Secara garis besar di bidang perkebunan, teknologi LiDAR bisa membantu mulai dari manajemen perencanaan pembuatan kebun sampai dengan manajemen kebun yang telah tertanami. Dalam manajemen pembuatan kebun, LiDAR bisa masuk sampai ke tahap Feasibility Study (FS) dengan memberikan peta topografi sampai dengan skala 1:2000 dan 1:1000. Dalam tulisan ini akan difokuskan pada pembahasan penggunaan teknologi LiDAR untuk membantu manajemen kebun yang telah tertanami.
Prinsip Kerja Airborne LiDAR
Teknologi pemetaan Airborne LiDAR memadukan antara gelombang laser inframerah, kamera foto udara, GPS untuk penentuan posisi, dan IMU (Inertial Measurement Unit) untuk mengetahui attitude pesawat. Alat LiDAR dan kamera foto udara ditempatkan di pesawat yang sebelumnya telah dilubangi bagian bawah badannya. Alat LiDAR menembakkan laser infra merah ke permukaan bumi dan merekam kembali gelombang pantulannya. Laser yang ditembakkan sebanyak 500.000 tembakan setiap detik. Pantulan laser terdiri dari pantulan semua obyek di atas permukaan tanah seperti kanopi dan struktur tumbuhan, bangunan, power lines, rumput, tanah, dll. Nilai pantulan gelombang selanjutnya diterjemahkan menjadi titik-titik bernilai koordinat 3D. Titik-titik berkoordinat 3D yang disebut dengan istilah point cloud adalah harta karun untuk berbagai aplikasi.

Pantulan laser yang mengenai tanah/ground menggambarkan profil permukaan tanah (naik turunnya tanah). Pantulan yang mengenai kanopi tumbuhan menggambarkan struktur tanaman dan layer tanaman. Pantulan yang mengenai kabel listrik akan bisa didapatkan informasi kelengkungan kabel, dan ada tidaknya obstacle/ganggungan di sepanjang jalur transmisi. Pantulan yang mengenai bangunan akan bisa digunakan untuk memodelkan kenampakan 3D-nya.

Apa Yang Bisa Diberikan LiDAR Untuk Membantu Manajemen Kebun Sawit Lebih Efektif Agar Lebih Efektif?
Kebun yang sudah tertanami artinya manajemennya sudah berjalan.
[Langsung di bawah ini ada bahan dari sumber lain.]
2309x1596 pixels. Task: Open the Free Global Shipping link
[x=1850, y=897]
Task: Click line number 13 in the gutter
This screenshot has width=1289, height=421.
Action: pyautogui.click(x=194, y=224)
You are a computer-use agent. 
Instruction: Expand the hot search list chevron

Berbeda dengan pembukaan kebun baru yang memang membutuhkan informasi topografi dalam bentuk peta. Informasi topografi digunakan untuk membantu perencanaan desain kebun, desain irigasi, land suitability maupun pembangunan sarana prasarana. Di kebun yang telah tertanami, informasi dari LiDAR akan membantu pihak manajer dan pemilik kebun untuk melakukan internal QC, memonitor keefektifan dan keefisiensian penanaman kelapa sawit, memonitor kesehatan tiap-tiap tanaman, mengecek sistem hidrologi kebun seperti ada tidaknya genangan di lokasi kebun, mengecek area konservasi, pemodelan akumulasi pestisida, penghitungan Stand Per Ha (SPH), dan informasi atribut kelapa sawit seperti ketinggian pohon, lebar kanopi, dan diameter batang.
Berikut beberapa data yang dihasilkan oleh LiDAR kombinasi dengan foto udara, berikut aplikasinya.
Point Cloud Kelapa Sawit

Pantulan laser yang ditembakkan dari pesawat mengenai kanopi kelapa sawit sampai dengan permukaan tanah. Dalam 1 meter persegi, terdapat 6 – 7 titik pantulan. Setiap titik pantulan mempunyai koordinat 3D, sehingga bisa dilakukan pengukuran ketinggian dan lebar kanopi masing-masing pohon. Hitungan dilakukan secara otomatis dengan menggunakan software. Hasil otomatisasi akan dicek QC oleh operator dan hasilnya kemudian dibandingkan dengan data sampel lapangan yang telah diambil. Iterasi dilakukan dengan menggunakan pemodelan regresi untuk memperbaiki hasil hitungan.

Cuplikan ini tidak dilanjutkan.